Camden Whitemans Building 2018 IWillis
The Camden Whiteman’s building shown here from the street frontage in Argyle Street. The building has undergone adaptive re-use in accordance with the Burra Charter (ICOMOS) and continues to be busy retail outlet as it has done since the Victorian days. This means that their has been a retail outlet continuously occupying this site for over 130 years. The current building usage continues to contributed the delight and charm of the Camden town centre that attracts thousands of tourist every year. (I Willis, 2018)

 

To start with it is a useful exercise to say what heritage is not. Heritage is not history. Historian David Lowenthal says that

Heritage should not be confused with history. History seeks to convince by truth… Heritage exaggerates and omits, candidly invents and frankly forgets, and thrives on ignorance and error… Prejudiced pride in the past… is its essential aim. Heritage attests our identity and affirms our worth.

David Lowenthal “Fabricating Heritage”, History & Memory Volume 10, Number 1. <https://muse.jhu.edu/article/406606/pdf&gt;

 

What is history

 

The word ‘history’ comes from the Latin word ‘historia’, which means ‘inquiry’, or ‘knowledge gained by investigation’.

History tells the stories of the past about people, places and events. History is about what has changed and what has stayed the same. History provides the context for those people, places and events.

Camden Show 2018 promo
The Camden Show is an annual celebration of things rural in the township of Camden for over 100 years. (Camden Show)

 

History is about understanding, analysing and interpreting the past based on evidence. As new evidence is produced there is a re-examination and re-interpreting of the past.  History is about understanding the why about the past.

 

Meaning of heritage

The meaning of heritage is not fixed and historian Graeme Davison maintains that the history of the word heritage has changed over the decades.

Initially heritage referred to what was handed down from one generation to the next and could include property, traditions, celebrations, commemorations, myths and stories, and memories. These were linked to familial and kinship groups, particularly in traditional societies, through folkways and folklore.

In the 19th century the creation of the nation-state, capitalism and modernism led to the creation of national myths, national stories and national heritage.

Camden Narellan Advertiser HAC 2017June7 lowres
Camden-Narellan Advertiser 2 June 2017

 

ln the 1970s, the new usage was officially recognised.
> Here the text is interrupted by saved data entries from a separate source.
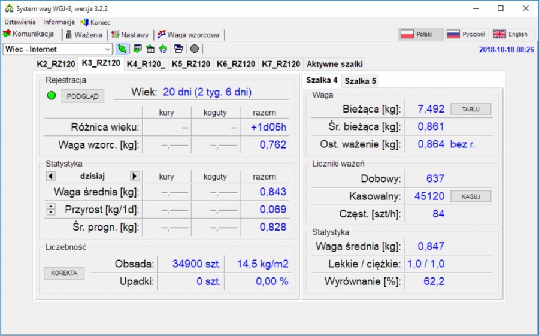Switch language to Polski

(x=421, y=34)
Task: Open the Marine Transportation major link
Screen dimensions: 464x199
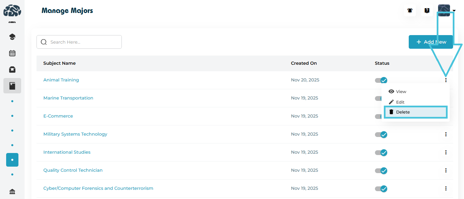Action: pyautogui.click(x=68, y=98)
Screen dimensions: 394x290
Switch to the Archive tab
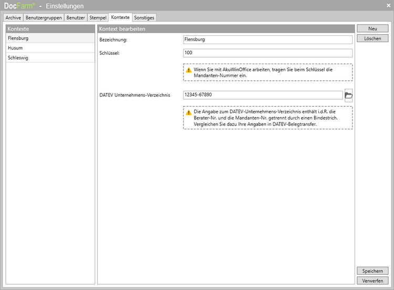[13, 17]
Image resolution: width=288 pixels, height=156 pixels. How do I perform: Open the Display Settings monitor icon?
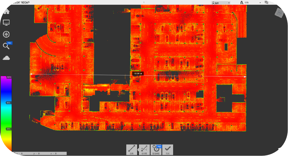[6, 23]
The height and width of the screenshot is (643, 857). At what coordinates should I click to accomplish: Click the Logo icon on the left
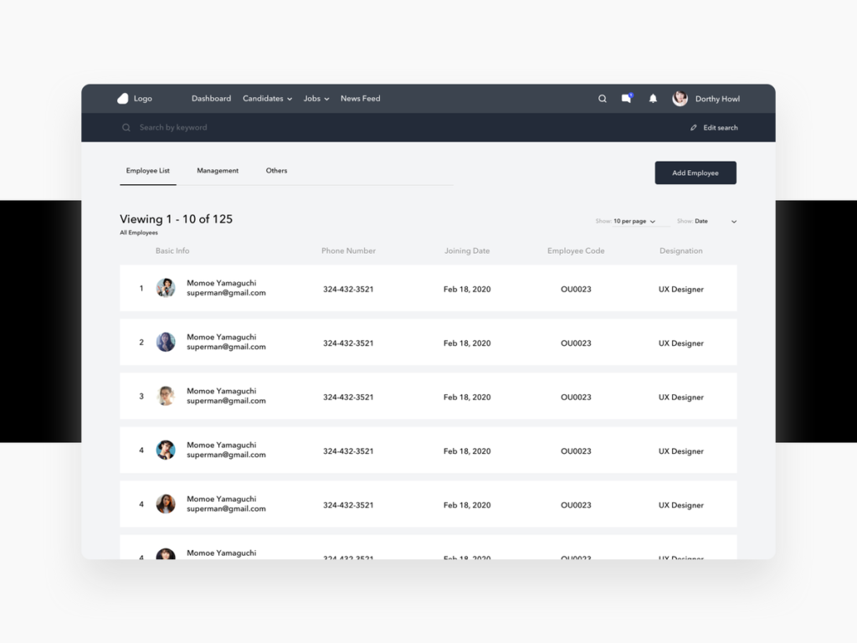[x=122, y=98]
A UNESCO Committee for the Protection of World Cultural and Natural Heritage adopted the term ‘heritage’ as a shorthand for both the ‘built and natural remnants of the past’.

(in Davison, G. & McConville C. (eds) ‘A Heritage Handbook’, Allen & Unwin, St Leonards NSW,1991)

 

Graeme Davison defines heritage in The Oxford Companion to Australian History as

inherited customs, beliefs and institutions held in common by a nation or community’ and more recently has expanded to include ‘natural and ‘built’ landscapes, buildings and environments.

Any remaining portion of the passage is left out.